Um Ali explains that she is a nurse living a simple life with her family -- never engaged in politics and never read the newspapers before January. But when the revolution started to take shape, she began listening to political debates and agreed with the youth in their calls for justice, equity and accountability from the corruption of the past regime. She has been bringing her children to the square regularly over the past months so they can experience this historic moment and be a part of the change. On this night, she is so taken by the atmosphere that she finds it hard to leave. She decides she will go straight from Tahrir to her work in the morning -- "We spent years sleeping," she profoundly declares, "It's time to wake up."
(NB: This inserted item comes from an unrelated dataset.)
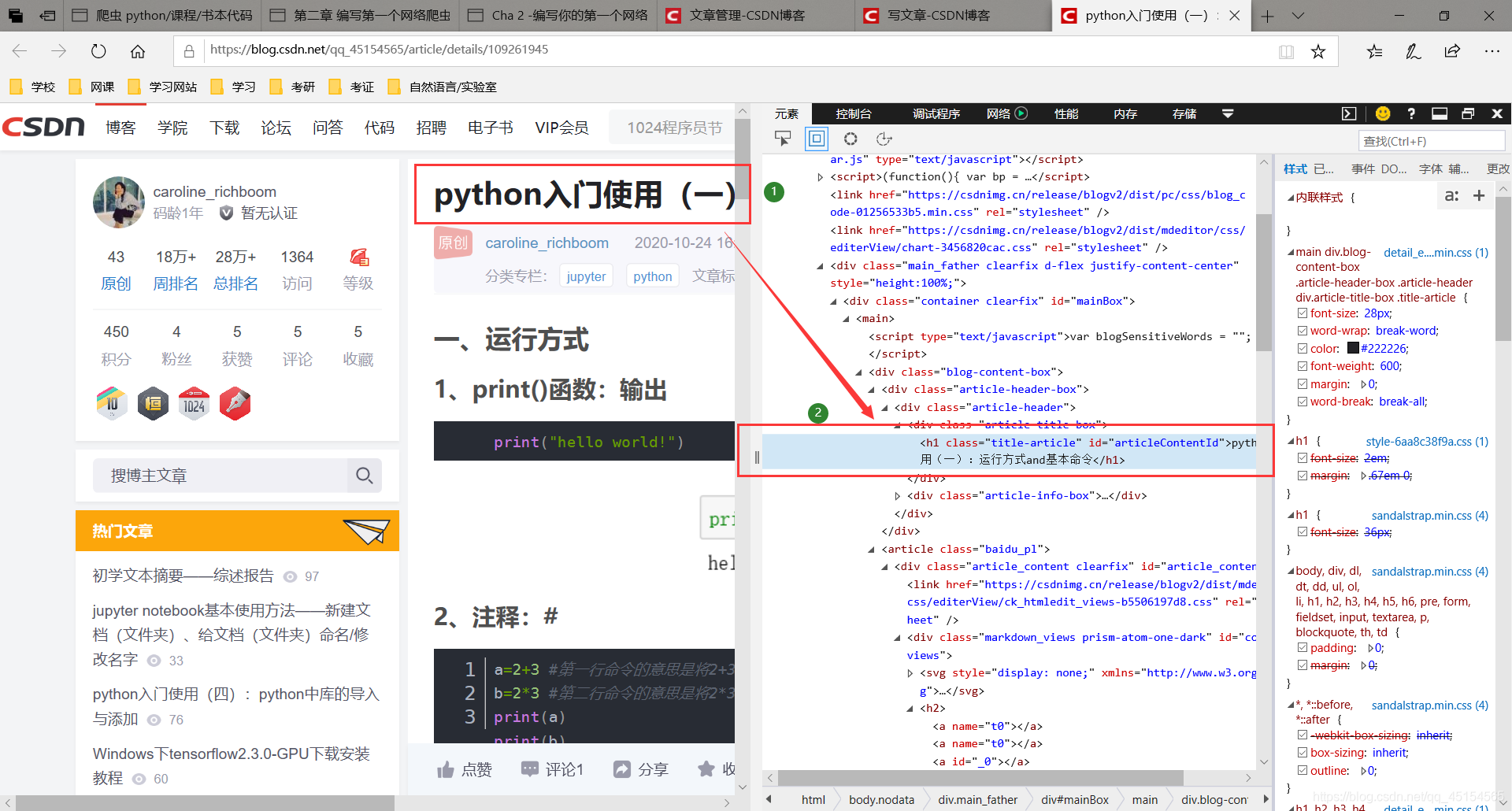Click the search magnifier in blog search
One of Um Ali's friends, a young man by the name of Alaa, tells us about a business he has recently started recycling plastics that are left as garbage in their neighborhood. "I started thinking, I want to do something that provides income for other people as well," he goes on, "So I began teaching others how to recycle too, and how to start their own businesses by turning these small things into profit. It's important that we uplift ourselves," Alaa tells us.
As the hours go by, our new circle of friends grows larger, and although the conversation veers back to politics, we continue to be captivated by the entrepreneurial spirit on full display in the square. While the media has focused largely on political unrest in the country, and a wariness about this revolutionary experiment has indeed grown deeper, it is also clear that a parallel story is unfolding -- a story of hopefulness, a story of greater civic engagement, a story of individuals who insist on building a stronger economy with their own ideas and efforts.
Over 7 months have passed since the January 25th Revolution began in Egypt, but Tahrir Square remains a leading indicator of change in the country. This pubic square has become more than a physical space for citizens to voice their concerns and demand their rights. It has become a center for creativity and innovation that will serve as a strong foundation for a thriving New Egypt.
Mona Mowafi and Nadine Farag are Egyptian-Americans currently working on a new project to promote social entrepreneurship in Egypt. They recently returned from a one-month trip to Cairo.